Lampu lalu lintas adalah suatu perangkat yang berfungsi mengatur alur kendaraan di jalan. Lampu lalu lintas selama ini telah mampu mencegah kecelakaan dan mengurangi kemacetan. Tetapi, kemampuan lampu lalu lintas untuk mengurangi kemacetan belum maksimal karena lampu lalu lintas selau mencacah nilai yang konstan untuk transisi dari lampu merah ke lampu hijau, sedangkan jumlah kepadatan kendaraan pada lampu lalu lintas tersebut seringkali berubah-ubah.

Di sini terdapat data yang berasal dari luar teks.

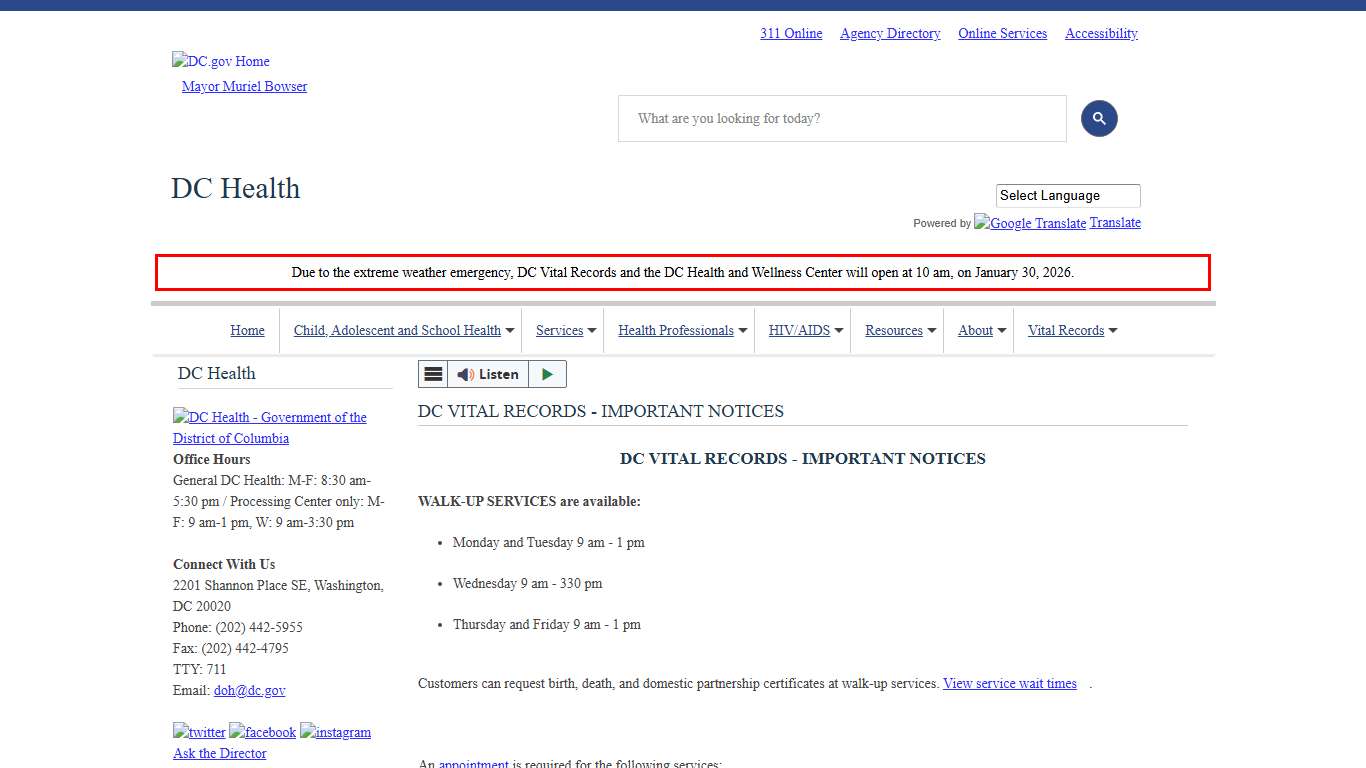Click inside the search input field
Screen dimensions: 1366x768
[x=842, y=118]
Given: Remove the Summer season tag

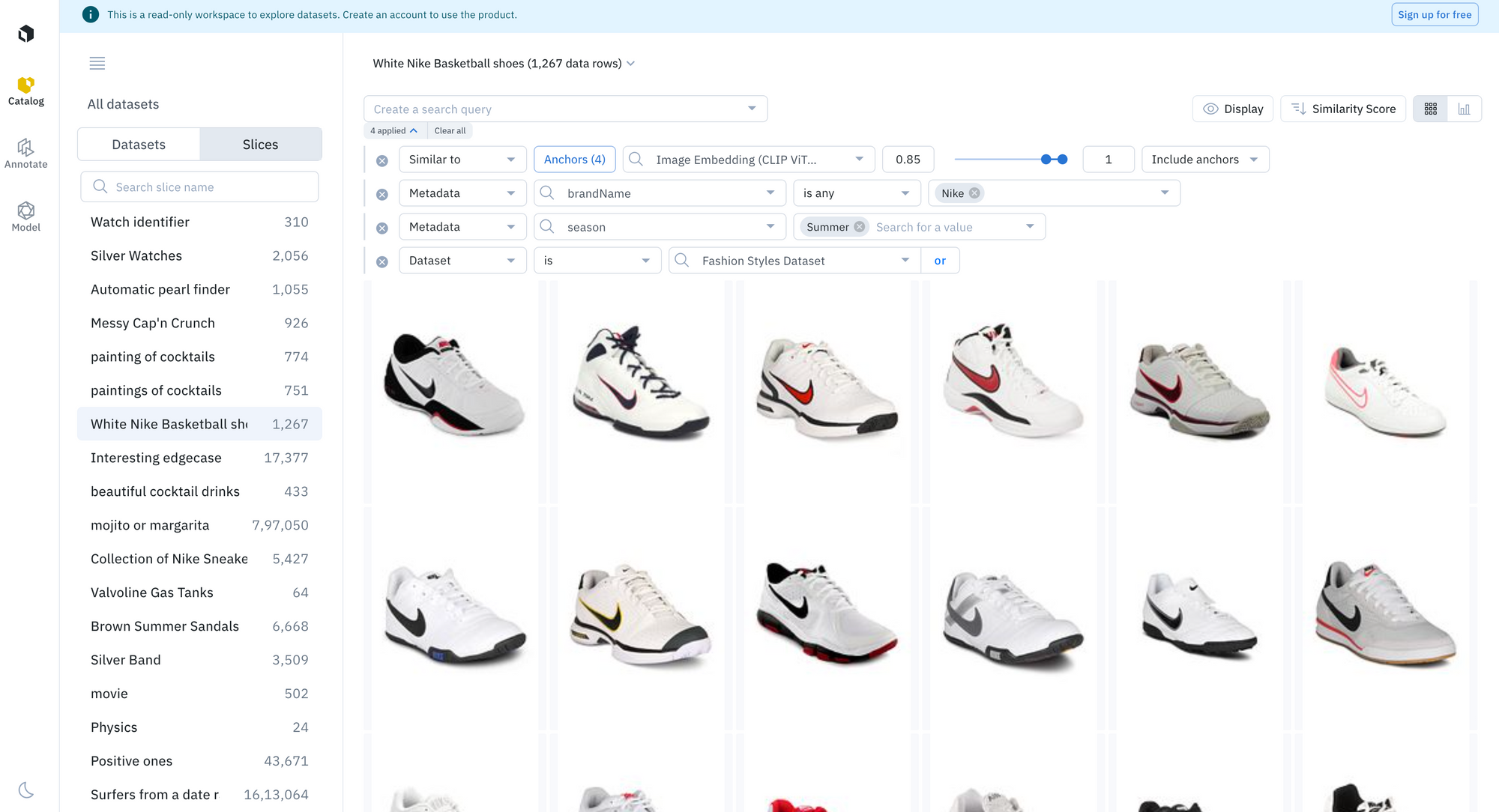Looking at the screenshot, I should [860, 227].
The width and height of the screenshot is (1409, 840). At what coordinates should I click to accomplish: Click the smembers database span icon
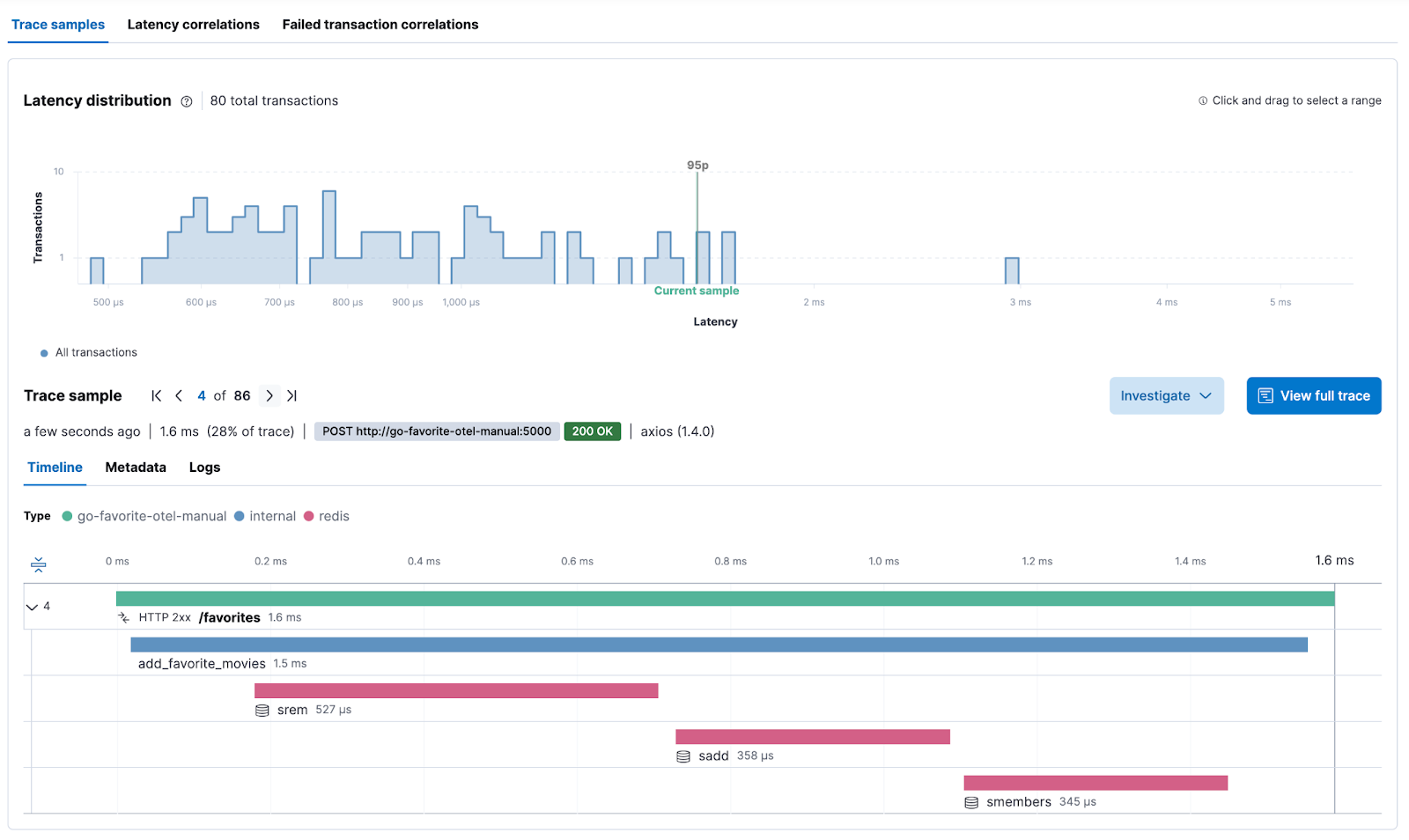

Maka diperlukan lampu lalu lintas yang dapat mengidentifikasi tingkat kepadatan kendaraan dalam selang waktu tertentu di lokasi tersebut, sehingga lampu lalu lintas memiliki nilai cacah yang adaptif terhadap tingkat kepadatan kendaraan. Jaringan Syaraf Tiruan (JST) adalah salah satu metode yang dapat memecahkan masalah tersebut. Pengembangan JST terinspirasi dari jaringan syaraf manusia yang bekerja dengan cara: menerima input-input, memfilter akumulasi dari input tersebut, kemudian mentransmisikannya. JST menurut Haykin didefinisikan sebagai sebuah neural network (JST) adalah prosesor yang terdistribusi paralel, terbuat dari unit-unit yang sederhana, dan memiliki kemampuan untuk menyimpan pengetahuan yang diperoleh secara eksperimental dan siap pakai untuk berbagai tujuan. JST yang digunakan dalam penelitian ini adalah model jaringan syaraf Multilayer Perceptron (MLP). Jaringan jenis ini mempunyai lapisan yang terletak di antara input layer dan output layer yang lebih dikenal sebagai hidden layer, jumlah lapisan hidden layer ini minimal satu buah dan maksimalnya tidak ada batasan. Umumnya JST jenis ini lebih mampu untuk menyelesaikan masalah yang lebih rumit dibandingkan dengan JST Single Layer Perceptron dan lebih mudah diaplikasikan dibandingkan dengan JST Recurrent Network. Metode pelatihan yang digunakan adalah metode pelatihan Back Propagation (BP) yang merupakan algoritma pembelajaran yang terawasi untuk mendapatkan nilai-nilai bobot yang sesuai. Implementasi JST menghasilkan pemrosesan yang berat dikarenakan operasi-operasi di dalamnya. Oleh karena itu dibutuhkan hardware yang dapat bekerja secara paralel dan memiliki clock yang tinggi untuk dapat mensupport implementasi JST pada hardware. Dalam Tugas Akhir ini penulis akan menganalisis implementasi JST pada FPGA karena memiliki spesifikasi

seperti di atas. FPGA juga memiliki blok yang dapat dikonfigurasi ulang (Configurable Logic Block) sehingga memudahkan proses pelatihan yang terdapat di dalam JST.